---- THE DATA
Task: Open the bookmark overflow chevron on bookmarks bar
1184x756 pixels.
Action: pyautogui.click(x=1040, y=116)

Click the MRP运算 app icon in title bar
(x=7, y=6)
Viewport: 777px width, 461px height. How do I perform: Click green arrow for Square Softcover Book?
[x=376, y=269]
--------
---- THE DATA
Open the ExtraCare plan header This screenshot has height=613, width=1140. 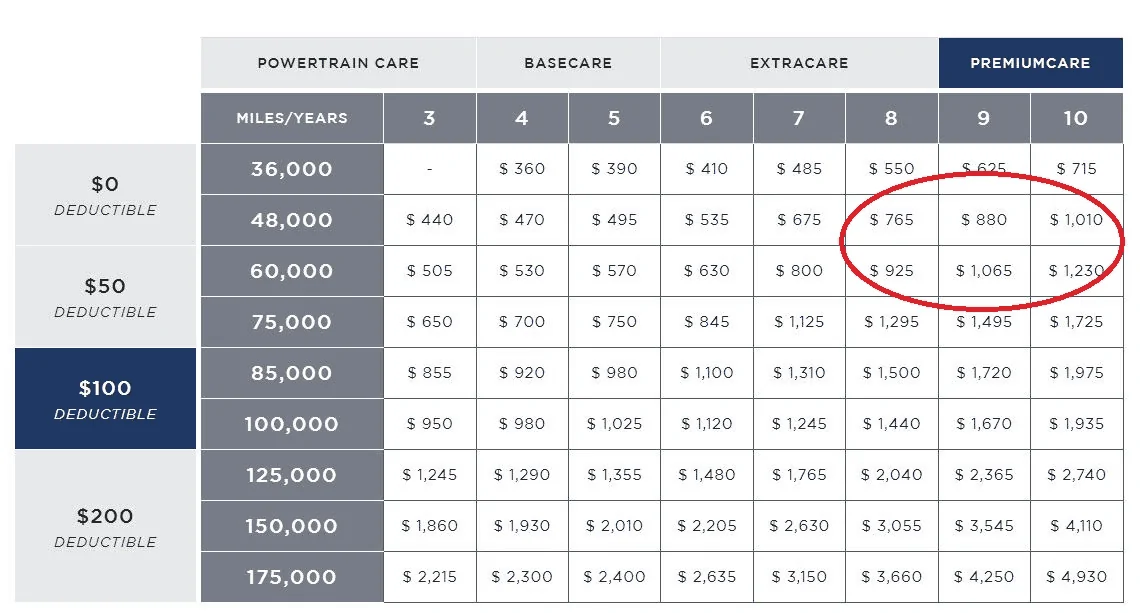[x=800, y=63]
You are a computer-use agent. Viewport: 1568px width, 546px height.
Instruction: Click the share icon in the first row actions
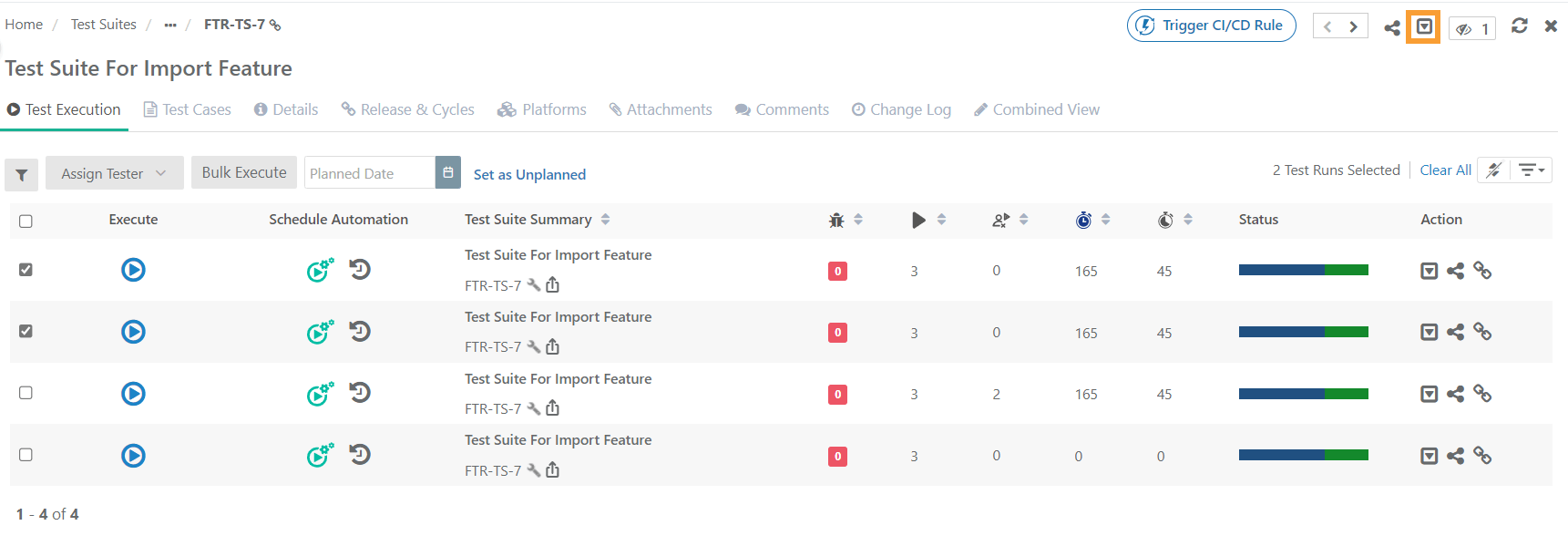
--------
---- THE DATA
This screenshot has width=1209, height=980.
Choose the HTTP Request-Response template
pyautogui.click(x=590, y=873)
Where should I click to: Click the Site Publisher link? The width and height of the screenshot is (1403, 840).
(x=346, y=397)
--------
→ PROBLEM REQUIREMENTS
Your answer should consist solely of the lines above from the line with "You are a computer-use" to the line with "Instruction: Click the", both included, reproduced exactly.

→ WRITTEN RESPONSE
You are a computer-use agent. Viewport: 1568px width, 546px height.
Instruction: Click the share icon in the first row actions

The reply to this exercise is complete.